LOL. No they won't !

Watch them let this slide (they already have) to so their real agendas can be driven through. Anything gay, including marriages and adoption. Sorry to be a cynic. ;-)


----------



## geecee (Mar 5, 2010)

This is an unconscionable proposal. Just found this thread and have sent an email. With a copy to our local member.


----------



## odgers (Sep 30, 2010)

hate rapists so much, its crap


----------



## mustrumr (Feb 27, 2009)

I've had a personal reply from my local Greens Senator, Rachel Siewert, and she has said she will be definitely following it up with the Minister and also possibly at Senate Estimates in February. I gave her all the info I've been able to find on the issue and she said she has one of her staff on the case.

I've also received a reply from Bob Oakeshott, one of the independents, and he says he is investigating the issue, though he gave no details of what that meant.

The rest of them, all I've had is pro forma automated replies. I'm not holding my breath ...

I had assumed that the push for bigger TACC's was coming from the fishing industry, and while I'm sure that is the case it appears that the Federal government is also strongly in favour of higher limits. Quoting from the most recent PDF from the AFMA, on Bigeye Tuna:


> Setting a TACC lower than 2,000t would not be consistent with the Commonwealth Harvest Strategy, as the Australian Government position is that Australia's catch limit should be 2,000t.

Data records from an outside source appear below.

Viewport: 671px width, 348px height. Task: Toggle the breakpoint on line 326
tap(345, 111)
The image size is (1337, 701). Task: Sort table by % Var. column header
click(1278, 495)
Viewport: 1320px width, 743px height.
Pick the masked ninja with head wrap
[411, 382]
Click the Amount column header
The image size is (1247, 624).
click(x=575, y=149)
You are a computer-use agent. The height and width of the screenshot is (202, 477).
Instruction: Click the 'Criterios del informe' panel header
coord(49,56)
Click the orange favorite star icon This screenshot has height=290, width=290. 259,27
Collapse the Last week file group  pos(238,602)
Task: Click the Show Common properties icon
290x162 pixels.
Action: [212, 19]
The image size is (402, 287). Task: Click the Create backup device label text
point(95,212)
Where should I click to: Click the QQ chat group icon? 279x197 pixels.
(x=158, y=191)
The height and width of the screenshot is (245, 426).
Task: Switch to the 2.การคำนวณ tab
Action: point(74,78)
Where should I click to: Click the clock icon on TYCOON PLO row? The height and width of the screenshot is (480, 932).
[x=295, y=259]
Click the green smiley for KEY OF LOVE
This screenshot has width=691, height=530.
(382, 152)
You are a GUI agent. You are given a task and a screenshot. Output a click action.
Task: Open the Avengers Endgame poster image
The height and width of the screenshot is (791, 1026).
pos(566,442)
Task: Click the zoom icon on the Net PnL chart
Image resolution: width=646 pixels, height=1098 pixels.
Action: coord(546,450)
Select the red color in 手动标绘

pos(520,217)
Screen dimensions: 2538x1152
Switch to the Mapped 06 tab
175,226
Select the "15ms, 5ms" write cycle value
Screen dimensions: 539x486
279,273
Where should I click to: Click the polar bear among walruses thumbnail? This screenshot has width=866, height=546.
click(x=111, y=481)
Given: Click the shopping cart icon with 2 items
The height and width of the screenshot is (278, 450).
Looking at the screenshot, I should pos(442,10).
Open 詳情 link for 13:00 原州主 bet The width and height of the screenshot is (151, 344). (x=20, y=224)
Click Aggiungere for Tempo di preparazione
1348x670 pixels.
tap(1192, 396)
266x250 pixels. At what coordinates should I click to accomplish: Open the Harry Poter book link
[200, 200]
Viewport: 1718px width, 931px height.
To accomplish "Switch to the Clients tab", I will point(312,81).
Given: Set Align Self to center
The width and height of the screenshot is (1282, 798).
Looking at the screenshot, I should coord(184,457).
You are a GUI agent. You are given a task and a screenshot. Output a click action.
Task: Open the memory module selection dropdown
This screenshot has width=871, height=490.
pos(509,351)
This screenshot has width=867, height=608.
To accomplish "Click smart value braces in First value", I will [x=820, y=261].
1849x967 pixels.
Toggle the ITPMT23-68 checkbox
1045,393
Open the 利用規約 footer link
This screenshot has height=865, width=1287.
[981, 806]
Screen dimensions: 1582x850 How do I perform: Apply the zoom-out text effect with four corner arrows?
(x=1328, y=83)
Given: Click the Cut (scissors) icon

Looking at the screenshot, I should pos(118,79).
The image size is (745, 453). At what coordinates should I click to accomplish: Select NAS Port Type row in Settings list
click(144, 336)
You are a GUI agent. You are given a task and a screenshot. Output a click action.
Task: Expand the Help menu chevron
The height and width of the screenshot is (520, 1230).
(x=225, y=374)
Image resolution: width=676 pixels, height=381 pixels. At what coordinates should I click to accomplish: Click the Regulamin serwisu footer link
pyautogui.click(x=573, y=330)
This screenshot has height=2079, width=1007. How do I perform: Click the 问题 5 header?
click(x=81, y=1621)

That's a bit of a worry from a government that tries to portray itself as environmentally-conscious.


----------



## spooled1 (Sep 16, 2005)

This news just in:
http://www.fishingworld.com.au/news/fed ... -slaughter

It looks like pollies took notice of the good people that submitted a protest. Presently there is a delay to the AFMA decision until February 11. Those with concerns who haven't yet done so can still make thier feelings known in the interim to keep up the momentum.


----------



## mustrumr (Feb 27, 2009)

spooled1 said:


> This news just in:
> http://www.fishingworld.com.au/news/fed ... -slaughter
> 
> It looks like pollies took notice of the good people that submitted a protest. Presently there is a delay to the AFMA decision until February 11. Those with concerns who haven't yet done so can still make thier feelings known in the interim to keep up the momentum.


That is very good news. Lets hope it results in the proposed increases being quashed, not just delayed.


----------



## keza (Mar 6, 2007)

Occy, the trouble with long liners is that it is indiscriminate.
They are allowed to take say striped marlin but they lines will catch as many blues and blacks which they may not be allow. I have seen huge dead marlin floating out wide that have been dumped by the long liners.
A very high proportion of marlin caught by rec fishers are tagged and released.
The charter boat industry has really been suffering for the last year and this would not help their situation.

Not sure on the sustainability but i find it very hypocritical for them to impose marine parks close to shore to appease the masses and this is just a token so no one notices that they are concerned or doing anything about water quality which is a bigger issue, and then they make it open slather to liner the pockets of a few in areas where the general public wont notice.

All a bit 3rd world for my liking.

I have found it interesting that forwarding this information on to just about everyone I know has gained as much support from people that don't fish as from those that do.

These are just my observations.


----------



## Dodge (Oct 12, 2005)

Dan check your PMs mate...re this thread


----------



## jawjerker (Nov 19, 2010)

Does any one know of any organization that is lobbying against this idiocy that we can as rec anglers can support. (besides the e-mail)


----------



## GregL (Jul 27, 2008)

Alright, that sucks.
Those photos are taken at Ulladulla harbour - the boat is the Sensation - been here forever.
Its the one thing that sucks about living here - seeing things like that. I've seen that stuff dozens and dozens of times - quite often when we're back in the harbour after a day out on the shelf chasing the same fish  (from proper gameboats).
I've seen some mad shit down there - one night there was this _thing_ on the back of a truck - it looked like a massive tree trunk - like a serioulsy massive ironbark - it was the cleaned carcass of a broadbill, and I shit you not, the thing would have weighed at least 1500lb. Absolutely at least. It was something else.
And the tuna they've unloaded would simply blow your socks off - not so many of the monsters these days like there were, but they still rock up and there's plenty in the 40-80kg and big numbers in the 5-50kg range.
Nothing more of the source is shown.